Consumers love video and advertisers can’t get enough video ad inventory. As a result, publishers and media companies are increasingly doing whatever they can to embrace video.

Historically, video production has been a costly undertaking. After all, creating compelling, high-quality video is far more involved than creating compelling, high-quality written content or photography.

To address the consumer and advertiser demand for video while at the same time avoiding breaking the bank, publishers have turned to technology that is capable of churning out video content in a highly-automated fashion.

Wochit and Wibbitz

As detailed by the New York Times, two companies, Wochit and Wibbitz, have come to take an early lead in the automated video production space.

A wide range of publishers are making these companies’ tools a big part of their online video strategies. One of those publishers is Tronc, formerly Tribune Publishing, which has newspapers such as the Chicago Tribune, Los Angeles Times and Orlando Sentinel in its portfolio.

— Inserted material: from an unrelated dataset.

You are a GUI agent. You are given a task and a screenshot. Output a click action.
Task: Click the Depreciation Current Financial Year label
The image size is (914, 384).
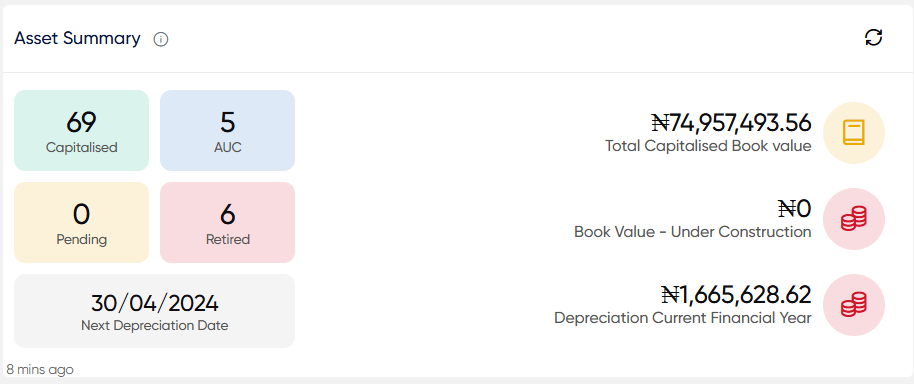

Tronc chairman Michael W. Ferro Jr. told the New York Times’ John Herrman that his company is currently producing a “couple hundred” videos each day, but sees that number increasingly substantially. “We think we need to be doing 2,000 videos a day,” he said.

Such volume is probably impossible without automated video, and as automated video becomes a bigger and bigger source of video on the web, here’s what publishers and advertisers should keep in mind.

How it works

Automated video platforms like Wochit and Wibbitz analyze input text content (eg. for a news story) and identify images and video clips that are related, typically from stock and video photography services.

Through partnerships, Wochit and Wibbitz offer human voice narration, but fully-automated computer-generated voice-overs can also be used.

Wochit and Wibbitz can also automatically caption the videos they assemble, important for creating videos that are suited for social channels that have silent autoplay.

For publishers that don’t trust Wochit and Wibbitz to produce production-ready videos in a totally automated fashion, publishers have the flexibility to make their own edits and add their own content to videos before publishing. 

Limitations

While adoption of automated video is growing significantly – major publishers that are clients of Wochit and Wibbitz include Hearst, Gannett, Time, CBS Interactive, Bonnier and The Huffington Post – automated video is not without its limitations. While consumers love video, they still have expectations around quality and it’s hard to meet those expectations in a fully-automated fashion. 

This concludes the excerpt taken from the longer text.